DATA FOR THIS EXERCISE:
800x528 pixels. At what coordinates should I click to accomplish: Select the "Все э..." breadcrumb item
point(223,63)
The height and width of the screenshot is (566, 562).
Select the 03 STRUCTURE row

--

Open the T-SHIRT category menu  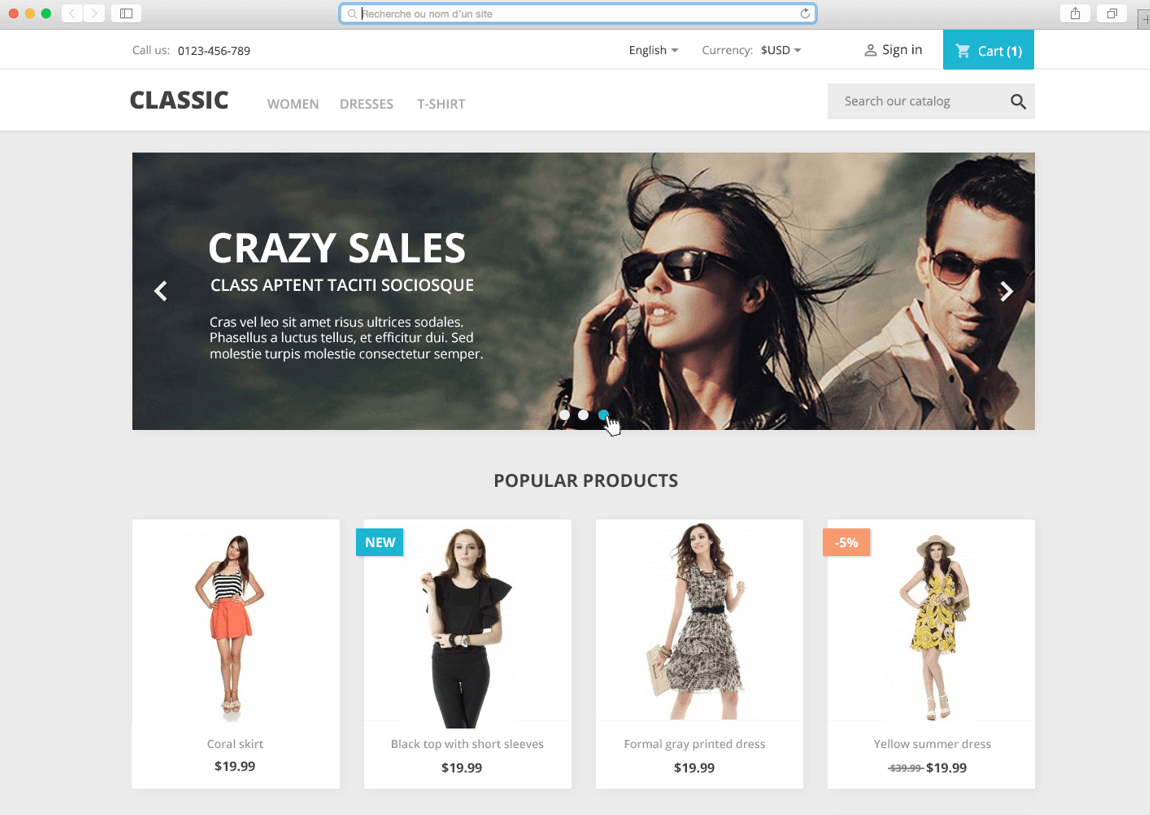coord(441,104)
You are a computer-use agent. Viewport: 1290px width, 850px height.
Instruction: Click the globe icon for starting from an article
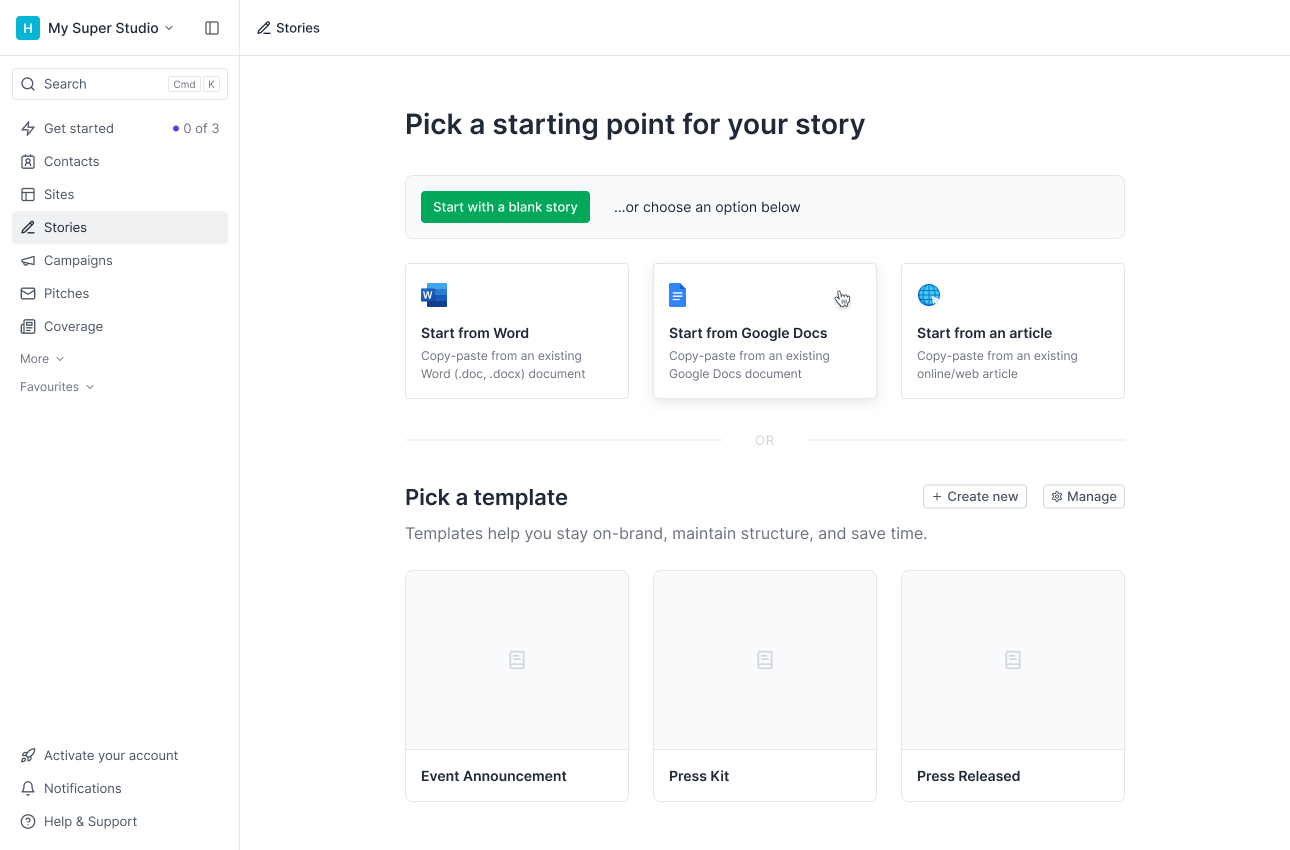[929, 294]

---

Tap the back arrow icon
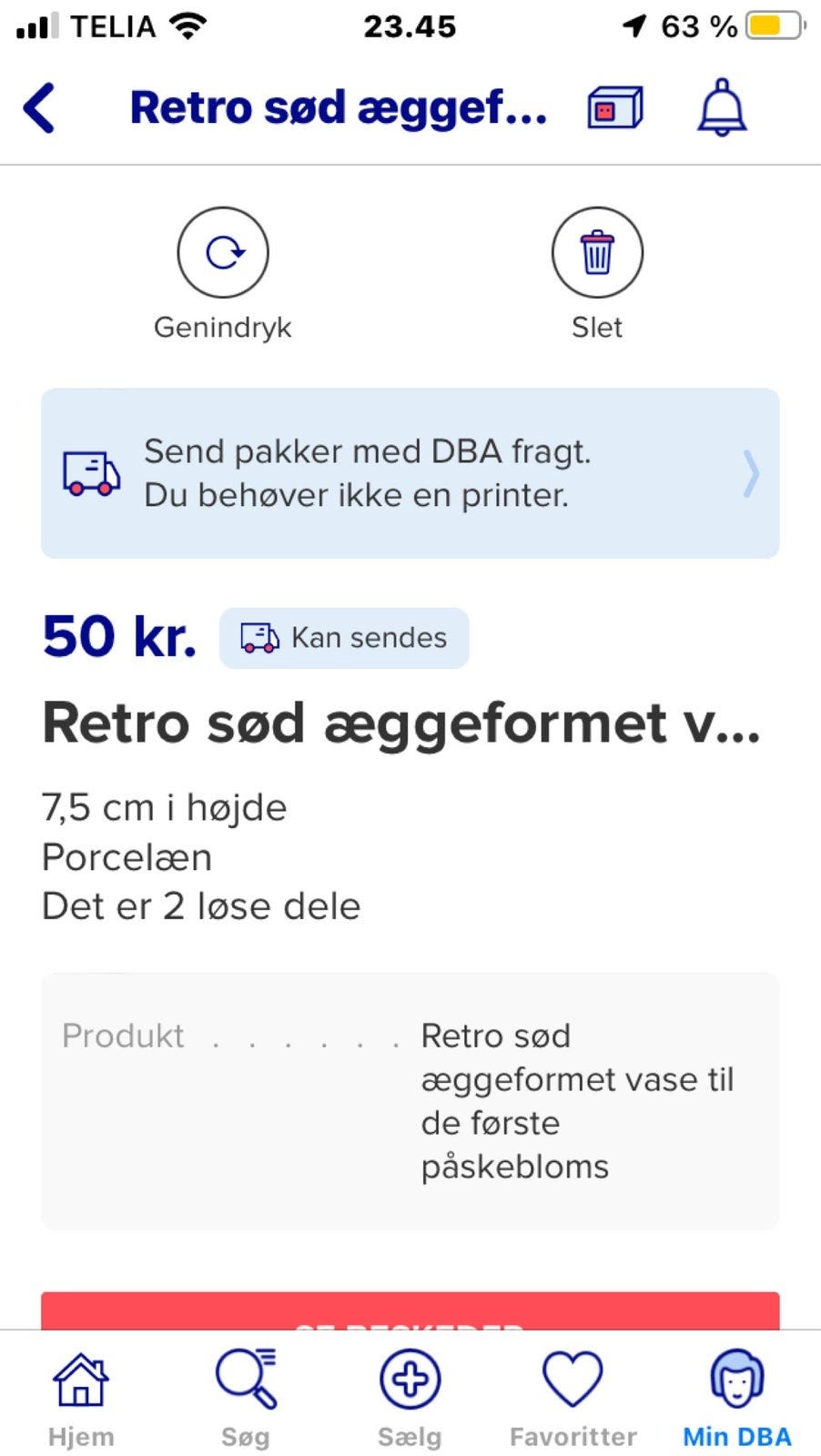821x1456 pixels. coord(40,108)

TRY IT: The response must hold only the lines above from the line with "The height and" through the line with "Select the 03 STRUCTURE row", each copied exactly, both ends kept.

WRITTEN RESPONSE:
The height and width of the screenshot is (566, 562).
Select the 03 STRUCTURE row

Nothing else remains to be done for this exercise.